In sum, the question is whether we are going to take our fundamental institution for supporting the bearing and raising of children and turn it into something very different, something for everybody, based on the fraudulent idea that homosexuals somehow have a RIGHT to approval.
No. They have a right to be tolerated, which they have been granted in full. Now they answer that liberal generosity with this illiberal demand for approval. I would like to see society move in the opposite direction and use the legitimate powers of the majority to suppress public homosexual displays. That is what the right to privacy is really about. It is the public’s right to put behind closed doors that which society is only required to tolerate.
Make the gang trash pull their pants up in public. Give tickets to the parents of foul mouth teenagers. Keep the porno-parades in San Francisco, and ban gay marriage entirely.
ADDENDUM: Privacy and abortion
The Supreme Court has proclaimed a right to abortion, pursuant to a proclaimed right to privacy that is held to be implicit in the Constitution.
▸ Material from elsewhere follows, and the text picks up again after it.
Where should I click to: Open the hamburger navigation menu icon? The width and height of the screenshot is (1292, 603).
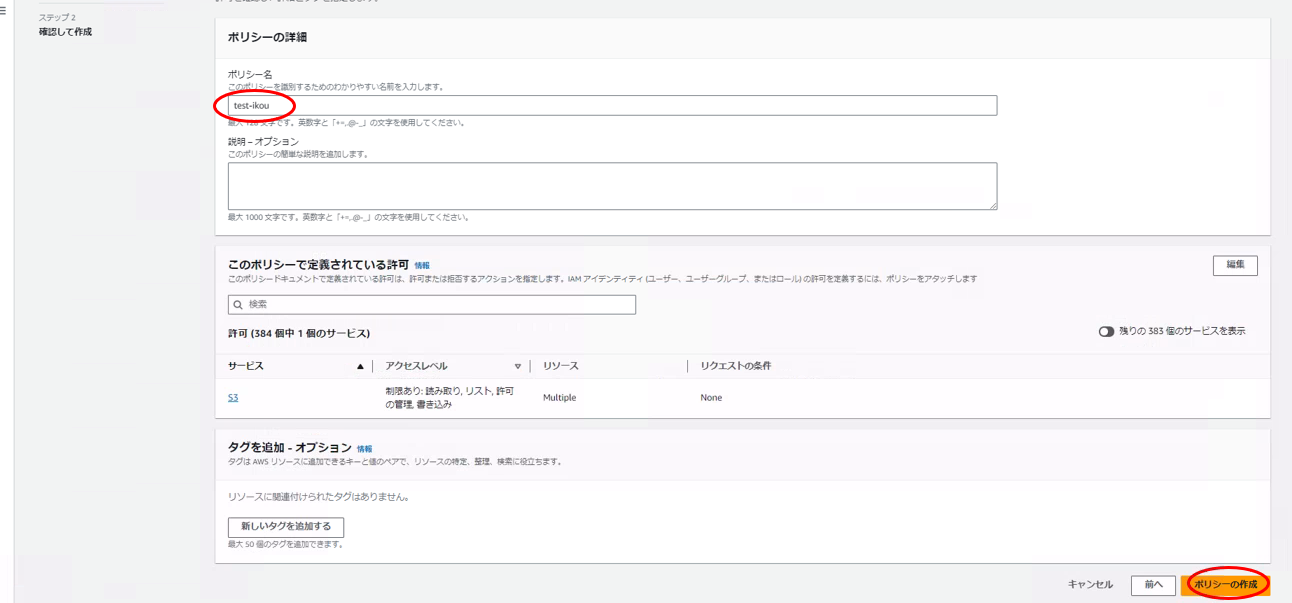click(4, 12)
Suppose privacy rights were to be understood as I suggest in this essay: as a way to allow some protected activities (activities that do not harm the direct interests of others) to nevertheless be banned in public (when only indirect interests are harmed by such a ban). Would such a right to privacy still imply a right to abortion?
Absolutely not. Abortion involves the most extreme harm to the direct interests of the unborn. That means it is not a protected activity in the first place, which means it cannot be protected by a right to privacy.
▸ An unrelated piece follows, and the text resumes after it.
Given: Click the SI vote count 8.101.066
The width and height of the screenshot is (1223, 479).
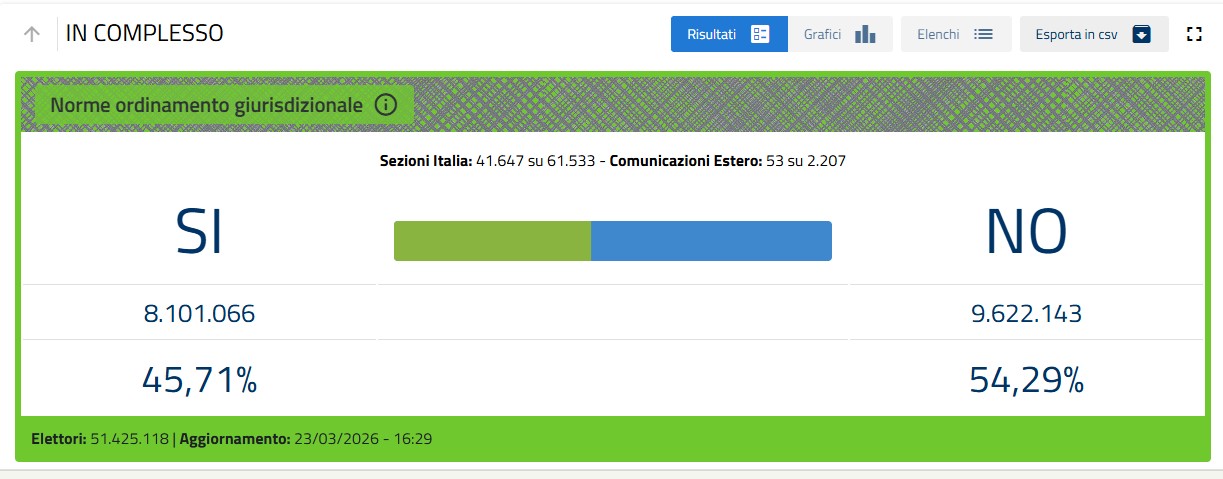Looking at the screenshot, I should 199,314.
The ordinary language meaning of privacy says the same thing. Something is a private matter if it does not harm third parties. A child, born or unborn, is obviously a third party.
This does not mean that there is no natural right to abortion. I think there is such a right, stemming from the fact that in many cases, not terminating a pregnancy will mean that another child who would otherwise have been conceived at a later date will no longer be conceived. This is just an extension of the recognition by anti-abortion advocates that an abortion means a child who would have lived does not live. Carrying the same logic one step further, there are also actual children who some years down the road will not be born if their parents do not have abortions today. In fact, we can name millions of these children. Every child born to a parent who earlier had an abortion is a child who would not have been born otherwise.
These lives can no more be discounted than the lives of the unborn in the womb, and in my probably not humble enough opinion, the only people who can choose between these lives are the parents. That makes it a private decision in the private-sphere vs. government-sphere sense, but not in the common language sense of there being no third party interests that need to be accounted. It is just that the best people to account those third party interests (whether to have children now or later) are the parents.
Abortion is about the last thing that can be fit under the unenumerated rights of the Ninth Amendment. Because the direct interests of the unborn are at stake, it does’ not fit under Mill’s principle of liberty (and hence not under the rights of the Declaration, which Mill’s principle logically articulates), and it was not a historically recognized right, available for the people to “retain.” Thus until a constitutional amendment is passed that protects a right to abortion (an amendment I would gladly work for), it ought to be for the states to decide.
The advocates of the “living Constitution” are wrong. The constitution does not say whatever progressive opinion wants it to say. It says what it says, and if we don’t like what it says, it is incumbent on us to amend it, not re-interpret it to suit our will.